----- TEKS -----
Penulis: Ridhoino Kristo Sebastianus Melano | Editor: Ridhoino Kristo Sebastianus Melano
TRIBUNPONTIANAK.CO.ID – Pernyataan mengejutkan datang dari mantan pimpinan KPK, Chandra Hamzah, yang menyebut bahwa penjual pecel lele di trotoar bisa dikategorikan sebagai pelaku tindak pidana korupsi.
Hal ini ia sampaikan dalam sidang uji materi UU Tipikor di Mahkamah Konstitusi pada 18 Juni 2025.
Chandra menyoroti dua pasal dalam undang-undang tersebut Pasal 2 Ayat (1) dan Pasal 3 yang dinilainya kabur dan multitafsir.
Ia mencontohkan, jika pasal itu diterapkan secara kaku, maka pedagang kaki lima pun bisa dijerat sebagai koruptor karena dianggap merugikan negara.
----- BARIS CATATAN -----
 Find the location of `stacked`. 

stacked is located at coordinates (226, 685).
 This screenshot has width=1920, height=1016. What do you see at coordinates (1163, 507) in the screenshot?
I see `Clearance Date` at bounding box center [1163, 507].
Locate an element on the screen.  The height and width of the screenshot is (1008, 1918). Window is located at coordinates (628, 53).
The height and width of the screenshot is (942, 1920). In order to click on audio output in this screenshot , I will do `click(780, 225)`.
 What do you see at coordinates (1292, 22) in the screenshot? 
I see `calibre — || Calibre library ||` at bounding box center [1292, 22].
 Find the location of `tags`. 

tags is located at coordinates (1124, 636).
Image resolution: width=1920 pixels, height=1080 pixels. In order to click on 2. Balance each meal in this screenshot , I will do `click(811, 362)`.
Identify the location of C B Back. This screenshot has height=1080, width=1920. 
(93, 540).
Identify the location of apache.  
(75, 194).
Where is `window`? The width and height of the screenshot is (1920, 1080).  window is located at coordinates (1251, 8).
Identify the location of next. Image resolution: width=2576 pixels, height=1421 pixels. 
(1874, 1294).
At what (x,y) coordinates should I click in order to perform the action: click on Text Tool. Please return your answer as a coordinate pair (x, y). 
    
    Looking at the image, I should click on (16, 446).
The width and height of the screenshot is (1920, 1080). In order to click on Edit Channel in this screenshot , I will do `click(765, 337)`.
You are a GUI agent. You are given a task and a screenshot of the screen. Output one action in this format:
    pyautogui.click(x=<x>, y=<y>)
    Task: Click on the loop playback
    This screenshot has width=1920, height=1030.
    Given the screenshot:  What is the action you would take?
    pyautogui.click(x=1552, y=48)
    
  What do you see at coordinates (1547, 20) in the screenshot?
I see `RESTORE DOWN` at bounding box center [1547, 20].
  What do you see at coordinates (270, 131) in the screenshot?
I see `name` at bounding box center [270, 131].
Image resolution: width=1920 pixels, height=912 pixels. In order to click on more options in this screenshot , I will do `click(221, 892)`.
-----
[PETUNJUK TUGAS]:
A – Salin ulang seluruh teks tentang pernyataan Chandra Hamzah soal UU Tipikor tanpa mengubah apa pun.
B – Tuliskan ulang secara persis baris-baris catatan mulai dari baris yang memuat "Identify the location of next." sampai dengan baris terakhir catatan. Jangan sertakan baris lain.
Teks dan catatan di atas adalah dua bahan yang berdiri sendiri.

[JAWABAN]:
A –
Penulis: Ridhoino Kristo Sebastianus Melano | Editor: Ridhoino Kristo Sebastianus Melano
TRIBUNPONTIANAK.CO.ID – Pernyataan mengejutkan datang dari mantan pimpinan KPK, Chandra Hamzah, yang menyebut bahwa penjual pecel lele di trotoar bisa dikategorikan sebagai pelaku tindak pidana korupsi.
Hal ini ia sampaikan dalam sidang uji materi UU Tipikor di Mahkamah Konstitusi pada 18 Juni 2025.
Chandra menyoroti dua pasal dalam undang-undang tersebut Pasal 2 Ayat (1) dan Pasal 3 yang dinilainya kabur dan multitafsir.
Ia mencontohkan, jika pasal itu diterapkan secara kaku, maka pedagang kaki lima pun bisa dijerat sebagai koruptor karena dianggap merugikan negara.

B –
Identify the location of next. Image resolution: width=2576 pixels, height=1421 pixels. 
(1874, 1294).
At what (x,y) coordinates should I click in order to perform the action: click on Text Tool. Please return your answer as a coordinate pair (x, y). 
    
    Looking at the image, I should click on (16, 446).
The width and height of the screenshot is (1920, 1080). In order to click on Edit Channel in this screenshot , I will do `click(765, 337)`.
You are a GUI agent. You are given a task and a screenshot of the screen. Output one action in this format:
    pyautogui.click(x=<x>, y=<y>)
    Task: Click on the loop playback
    This screenshot has width=1920, height=1030.
    Given the screenshot:  What is the action you would take?
    pyautogui.click(x=1552, y=48)
    
  What do you see at coordinates (1547, 20) in the screenshot?
I see `RESTORE DOWN` at bounding box center [1547, 20].
  What do you see at coordinates (270, 131) in the screenshot?
I see `name` at bounding box center [270, 131].
Image resolution: width=1920 pixels, height=912 pixels. In order to click on more options in this screenshot , I will do `click(221, 892)`.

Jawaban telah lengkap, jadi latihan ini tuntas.